*** MATERIAL FOR THIS EXERCISE Section Begins ***
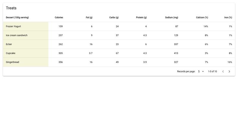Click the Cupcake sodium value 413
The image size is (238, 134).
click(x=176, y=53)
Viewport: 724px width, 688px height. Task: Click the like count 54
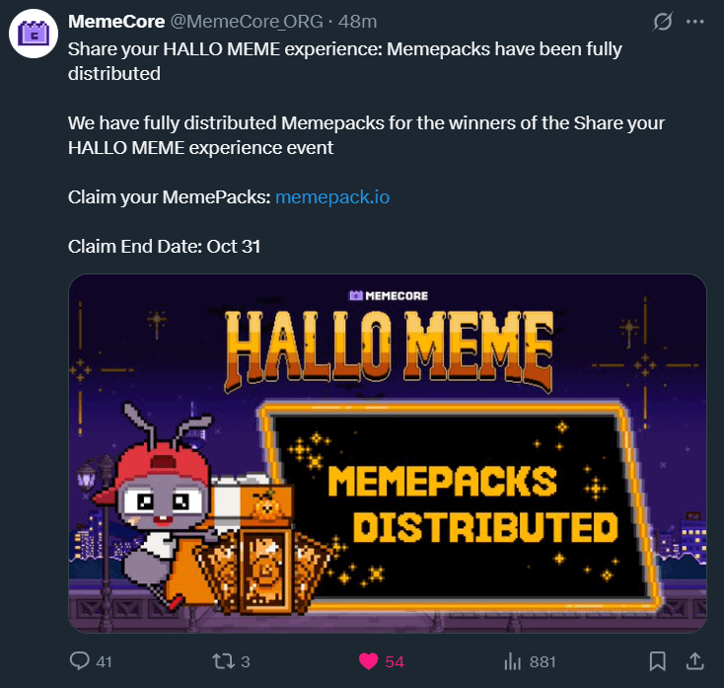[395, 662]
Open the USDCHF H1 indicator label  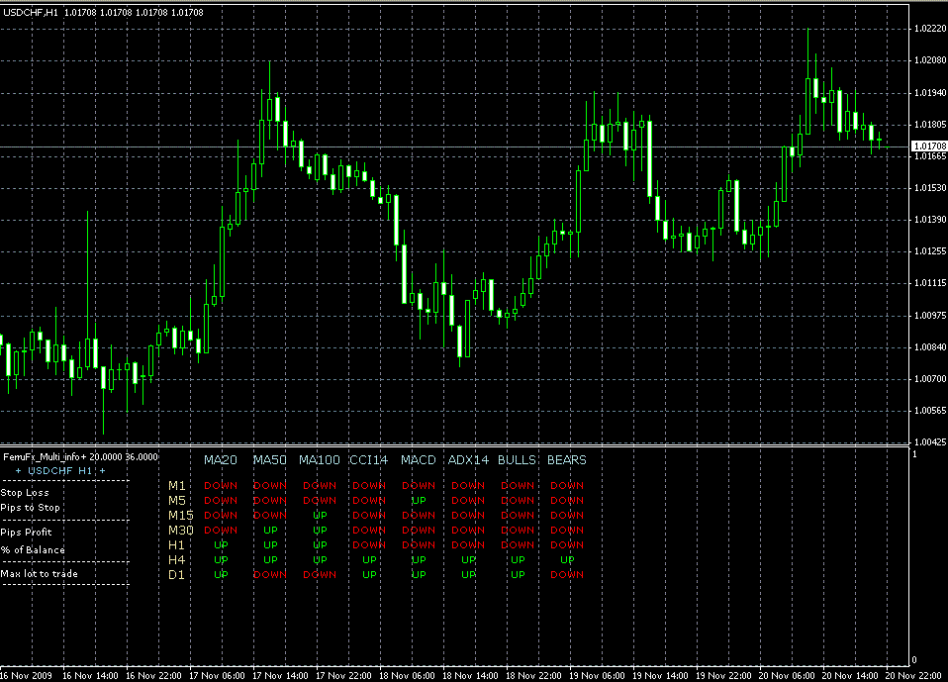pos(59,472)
*** MATERIAL FOR THIS EXERCISE Section Ends ***
*** MATERIAL FOR THIS EXERCISE Section Begins ***
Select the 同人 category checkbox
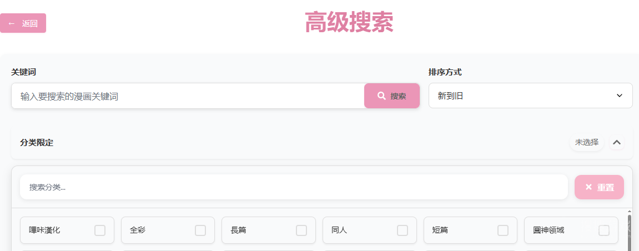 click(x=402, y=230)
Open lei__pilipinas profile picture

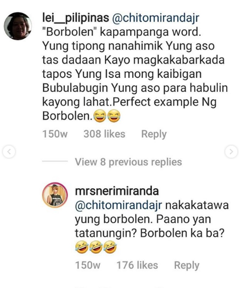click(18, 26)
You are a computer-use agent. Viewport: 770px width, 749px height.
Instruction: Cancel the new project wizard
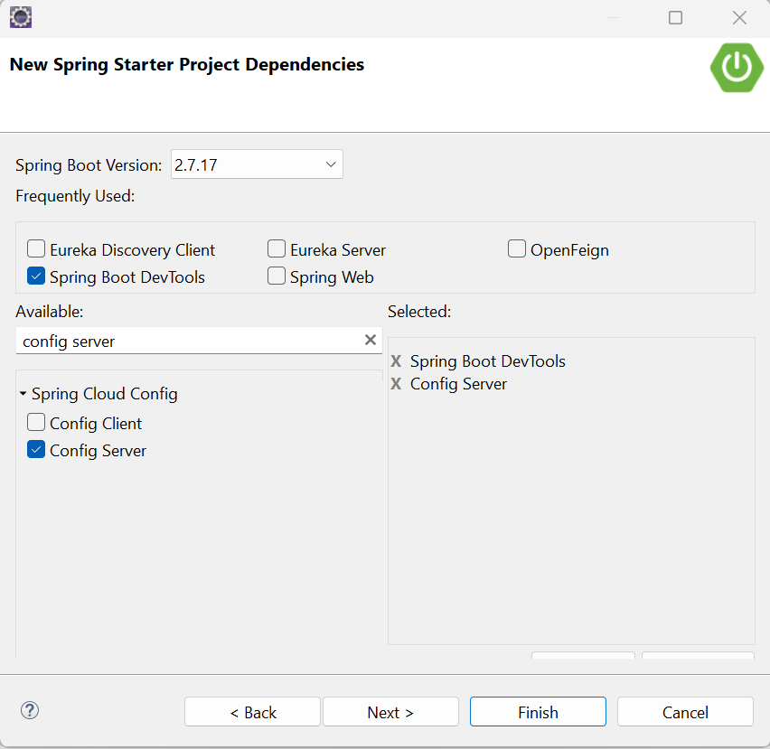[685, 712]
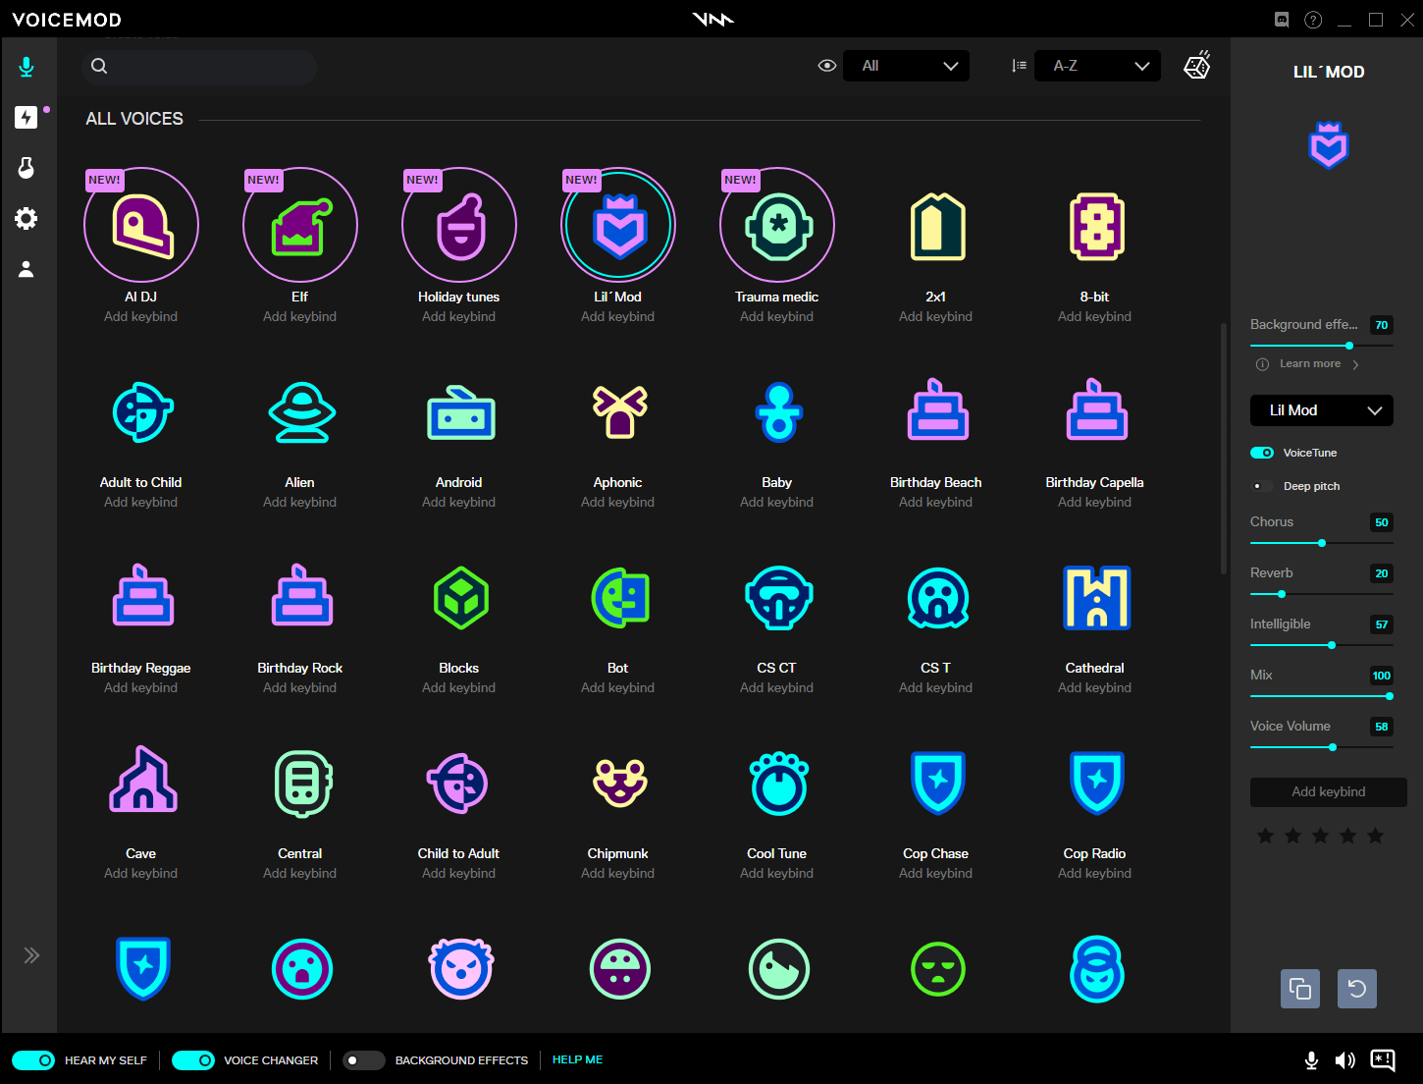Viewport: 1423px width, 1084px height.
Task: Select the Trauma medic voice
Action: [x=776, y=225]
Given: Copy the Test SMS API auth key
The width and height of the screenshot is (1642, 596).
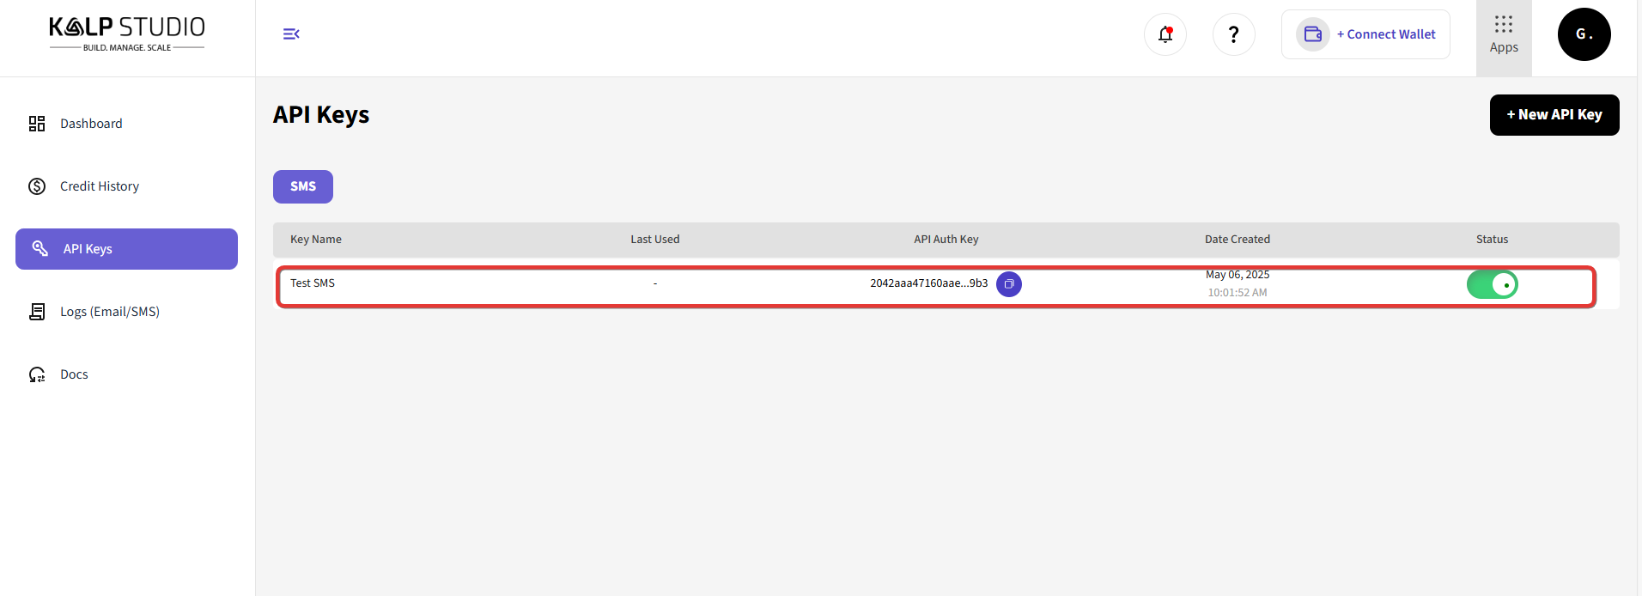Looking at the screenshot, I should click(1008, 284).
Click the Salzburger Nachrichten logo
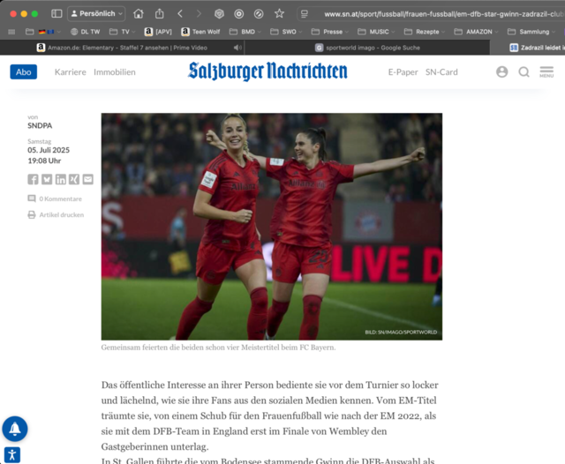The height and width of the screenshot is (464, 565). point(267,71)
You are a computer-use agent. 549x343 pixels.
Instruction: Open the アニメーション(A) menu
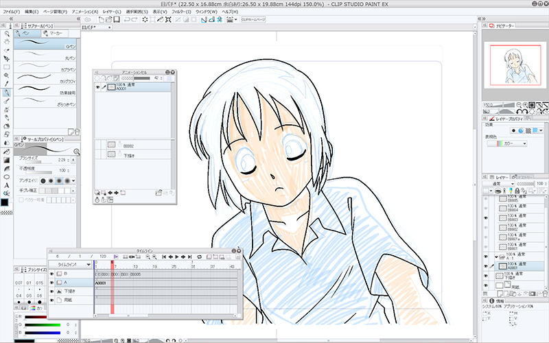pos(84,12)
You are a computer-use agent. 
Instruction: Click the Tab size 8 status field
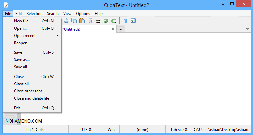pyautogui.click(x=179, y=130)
*** MATERIAL FOR THIS EXERCISE Section Ends ***
*** MATERIAL FOR THIS EXERCISE Section Begins ***
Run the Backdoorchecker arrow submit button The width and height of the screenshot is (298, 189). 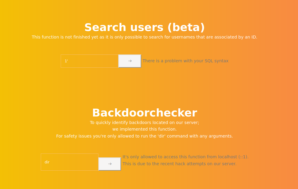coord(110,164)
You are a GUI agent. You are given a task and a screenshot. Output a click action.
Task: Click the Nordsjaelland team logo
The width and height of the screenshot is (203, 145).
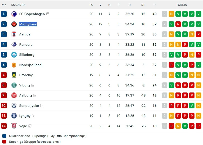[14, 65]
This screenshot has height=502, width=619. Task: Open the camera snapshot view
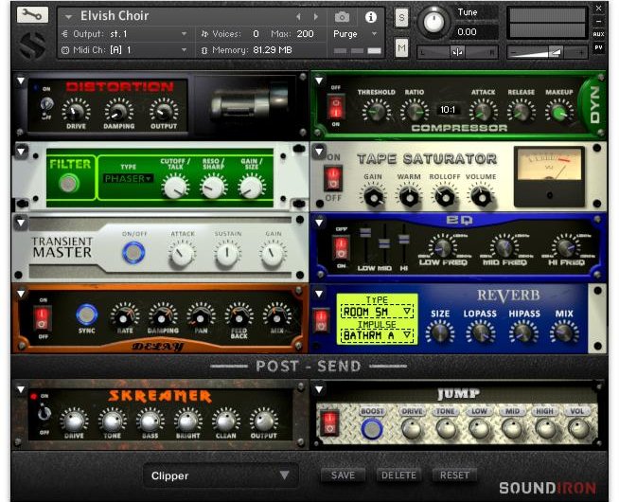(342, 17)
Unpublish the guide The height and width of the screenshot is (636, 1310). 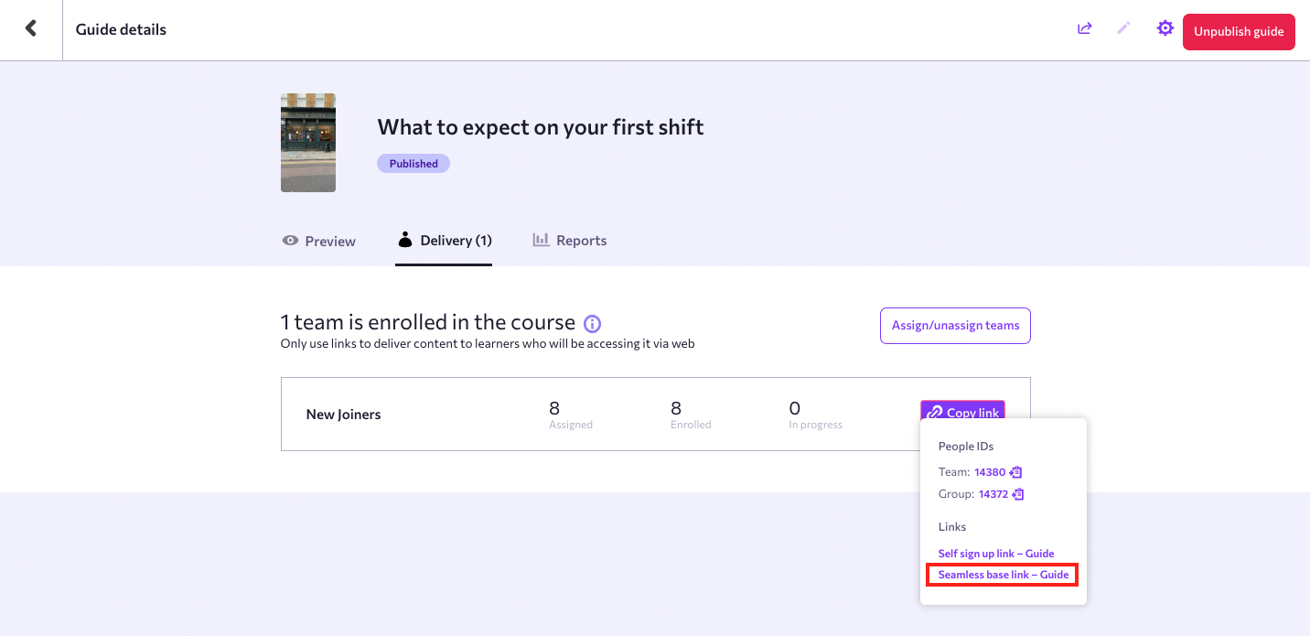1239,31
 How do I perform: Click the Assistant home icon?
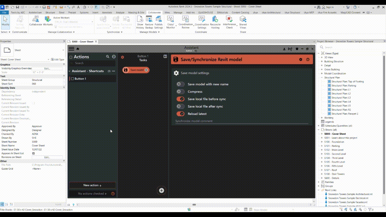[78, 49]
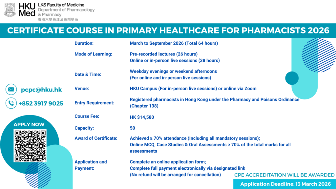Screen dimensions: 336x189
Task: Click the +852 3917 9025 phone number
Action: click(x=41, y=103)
*** MATERIAL FOR THIS EXERCISE Section Ends ***
:: EXERCISE GOAL ::
Every line in the records above with the string "agent" in it should be shown.

:: ANSWER FOR THE TASK ::
You are a computer-use agent. Viewport: 770px width, 749px height.
You are a computer-use agent. 549x343 pixels.
You are a computer-use agent. 
You are a GUI agent. You are given a task and a screenshot. Output a click action.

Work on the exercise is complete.